* START *

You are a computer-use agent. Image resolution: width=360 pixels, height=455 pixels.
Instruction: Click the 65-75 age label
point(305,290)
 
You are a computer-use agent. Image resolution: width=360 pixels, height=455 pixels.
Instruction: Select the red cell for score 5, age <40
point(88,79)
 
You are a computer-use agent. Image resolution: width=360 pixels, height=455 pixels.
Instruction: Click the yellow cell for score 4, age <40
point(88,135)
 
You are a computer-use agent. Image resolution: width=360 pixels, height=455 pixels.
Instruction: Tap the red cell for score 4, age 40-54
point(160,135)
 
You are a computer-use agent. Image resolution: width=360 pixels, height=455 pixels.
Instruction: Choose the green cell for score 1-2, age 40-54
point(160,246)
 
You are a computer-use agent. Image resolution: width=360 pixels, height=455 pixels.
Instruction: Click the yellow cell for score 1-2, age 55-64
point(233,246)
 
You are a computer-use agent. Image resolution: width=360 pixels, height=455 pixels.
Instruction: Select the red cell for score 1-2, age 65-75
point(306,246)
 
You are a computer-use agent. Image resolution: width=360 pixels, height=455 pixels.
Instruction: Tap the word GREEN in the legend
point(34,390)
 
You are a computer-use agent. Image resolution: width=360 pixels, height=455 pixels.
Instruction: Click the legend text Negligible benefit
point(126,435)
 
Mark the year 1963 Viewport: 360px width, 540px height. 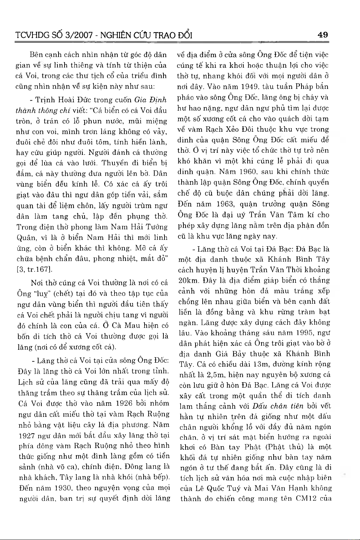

* END *

§ **WORK TO DO**: Swap every "red" in the material for "orange" and write out all of the material again, with nothing else changed. Leave out the pictures.

§ **OUTPUT OF THE EXERCISE**:
You are a computer-use agent. Image resolution: width=360 pixels, height=455 pixels.
Instruction: Click the 65-75 age label
point(305,290)
 
You are a computer-use agent. Image resolution: width=360 pixels, height=455 pixels.
Instruction: Select the orange cell for score 5, age <40
point(88,79)
 
You are a computer-use agent. Image resolution: width=360 pixels, height=455 pixels.
Instruction: Click the yellow cell for score 4, age <40
point(88,135)
 
You are a computer-use agent. Image resolution: width=360 pixels, height=455 pixels.
Instruction: Tap the orange cell for score 4, age 40-54
point(160,135)
 
You are a computer-use agent. Image resolution: width=360 pixels, height=455 pixels.
Instruction: Choose the green cell for score 1-2, age 40-54
point(160,246)
 
You are a computer-use agent. Image resolution: width=360 pixels, height=455 pixels.
Instruction: Click the yellow cell for score 1-2, age 55-64
point(233,246)
 
You are a computer-use agent. Image resolution: width=360 pixels, height=455 pixels.
Instruction: Select the orange cell for score 1-2, age 65-75
point(306,246)
 
You are a computer-use agent. Image resolution: width=360 pixels, height=455 pixels.
Instruction: Tap the word GREEN in the legend
point(34,390)
 
You are a computer-use agent. Image resolution: width=360 pixels, height=455 pixels.
Instruction: Click the legend text Negligible benefit
point(126,435)
 
Mark the year 1963 Viewport: 360px width, 540px height. 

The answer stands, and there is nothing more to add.